* AIM OF THE EXERCISE
Revise the listing from the line with "Sort by Сумма" up to and including the line with "click(x=348, y=503)", changing "screenshot" to "screen capture" and leaving everything else the same.

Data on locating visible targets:
* * * * *
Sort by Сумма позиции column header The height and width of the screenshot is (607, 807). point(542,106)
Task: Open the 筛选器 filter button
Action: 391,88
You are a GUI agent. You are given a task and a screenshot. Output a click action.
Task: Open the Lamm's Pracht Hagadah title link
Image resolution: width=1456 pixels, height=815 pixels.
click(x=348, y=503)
* * * * *
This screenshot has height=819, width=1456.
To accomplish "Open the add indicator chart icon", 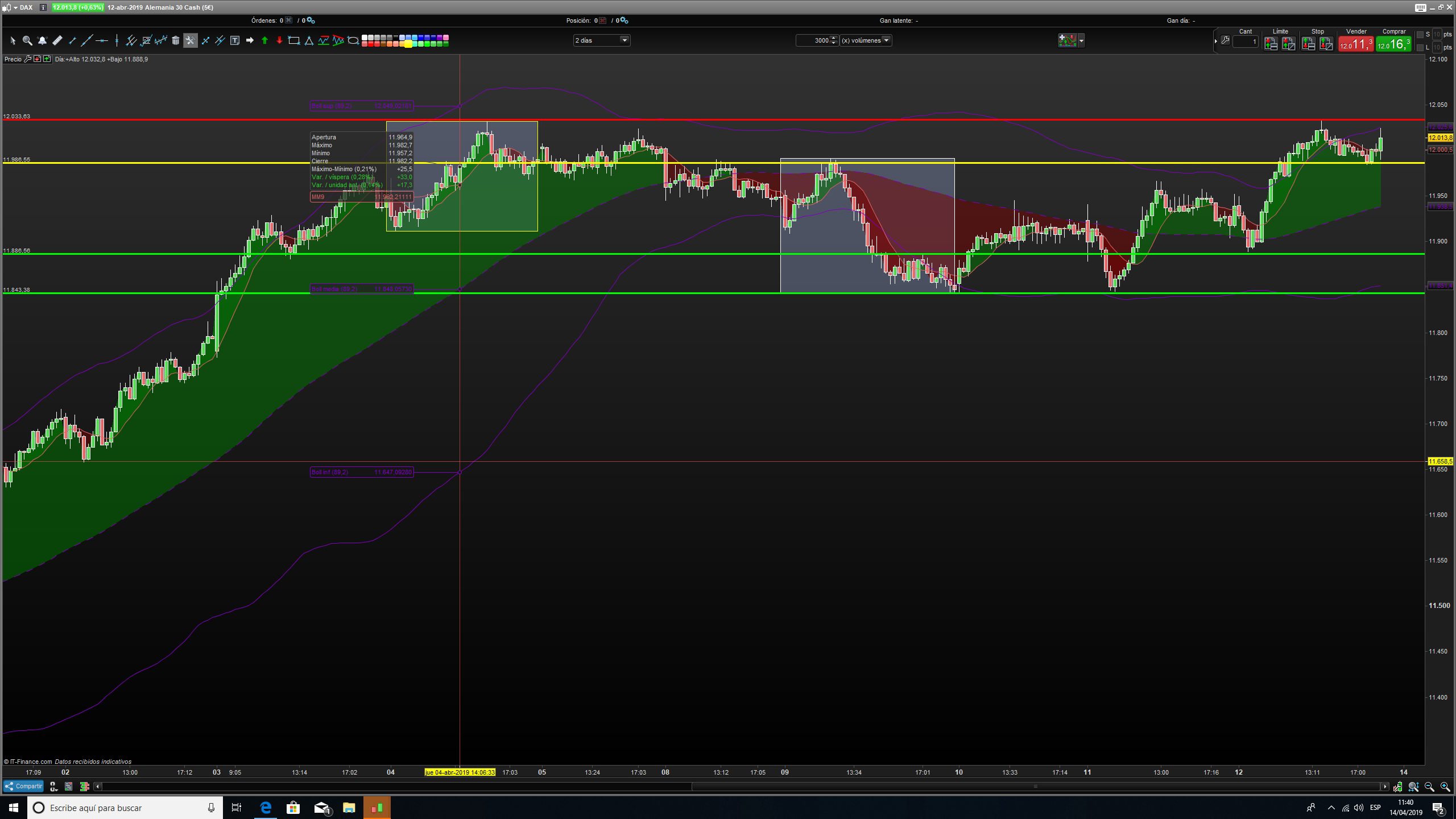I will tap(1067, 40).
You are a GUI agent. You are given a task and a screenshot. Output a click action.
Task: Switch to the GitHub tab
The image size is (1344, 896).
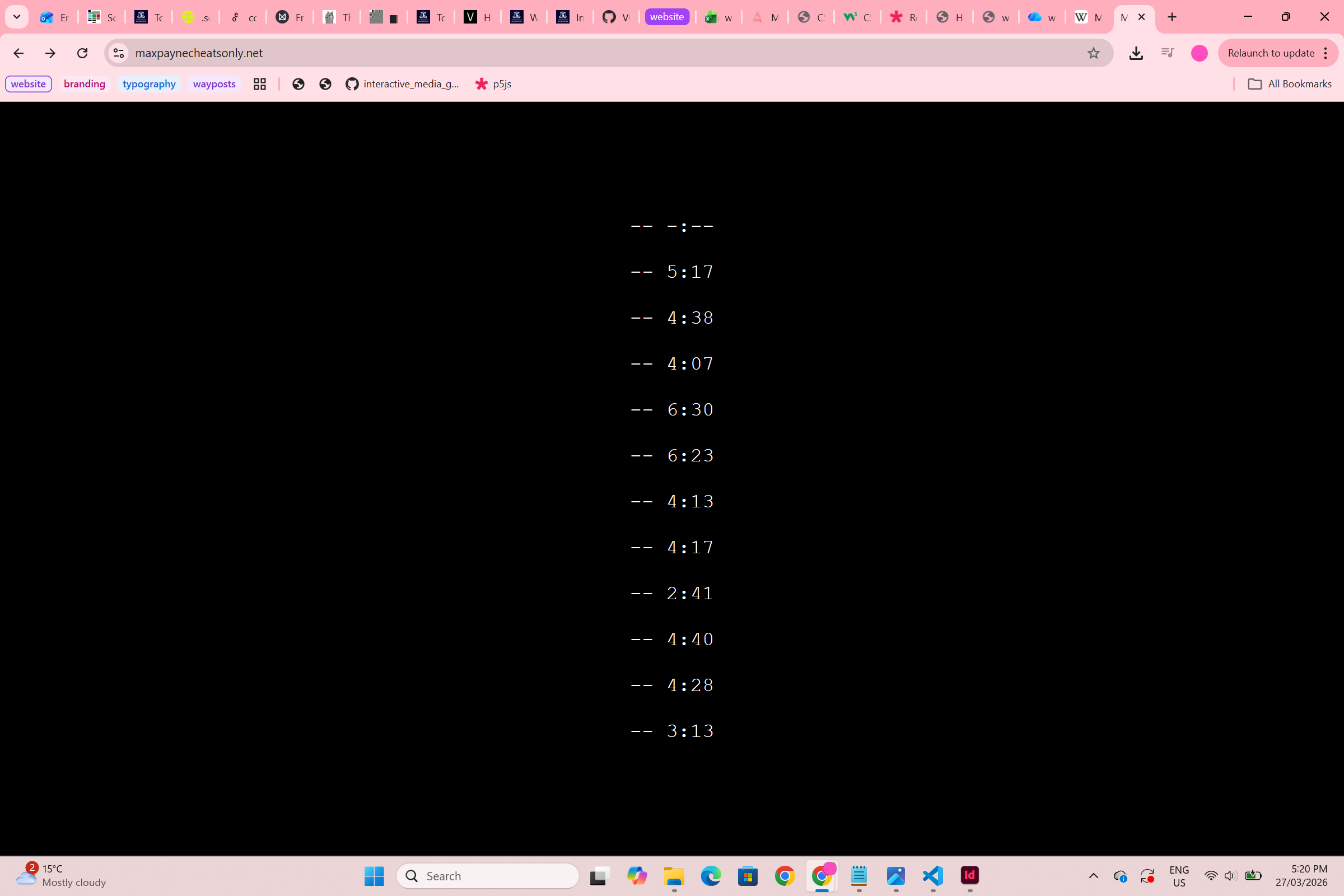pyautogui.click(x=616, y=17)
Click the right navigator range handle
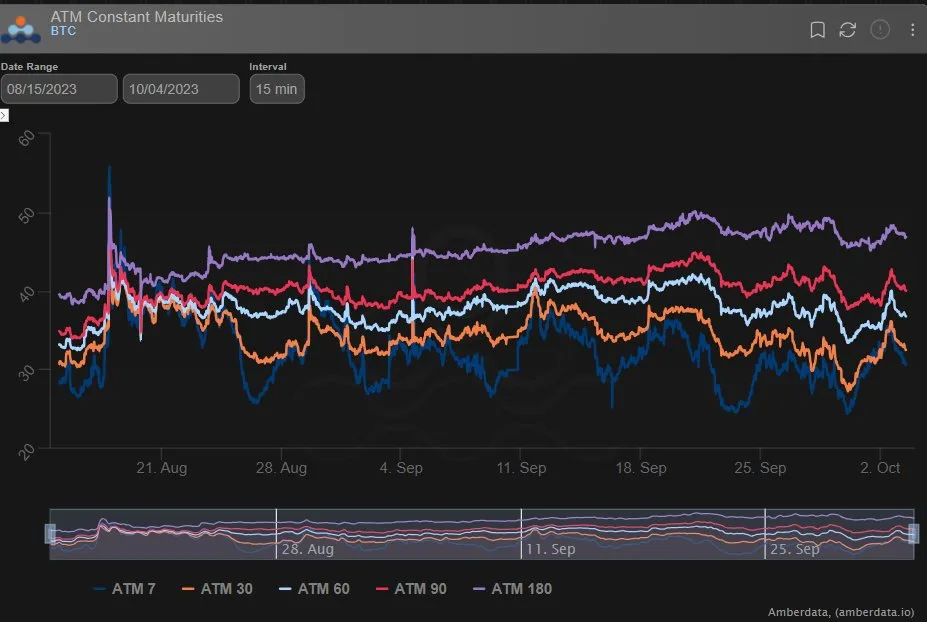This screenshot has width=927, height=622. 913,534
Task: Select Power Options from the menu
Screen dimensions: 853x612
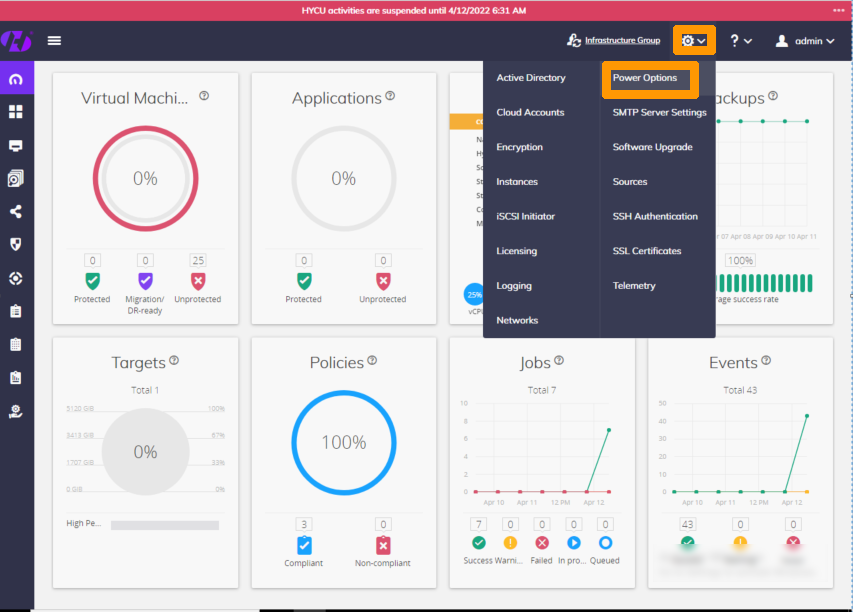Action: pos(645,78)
* * * * *
* EXERCISE OUTPUT
Sort by Сумма позиции column header The height and width of the screen capture is (607, 807). point(542,106)
Task: Open the 筛选器 filter button
Action: 391,88
You are a GUI agent. You are given a task and a screen capture. Output a click action.
Task: Open the Lamm's Pracht Hagadah title link
Image resolution: width=1456 pixels, height=815 pixels.
click(x=348, y=503)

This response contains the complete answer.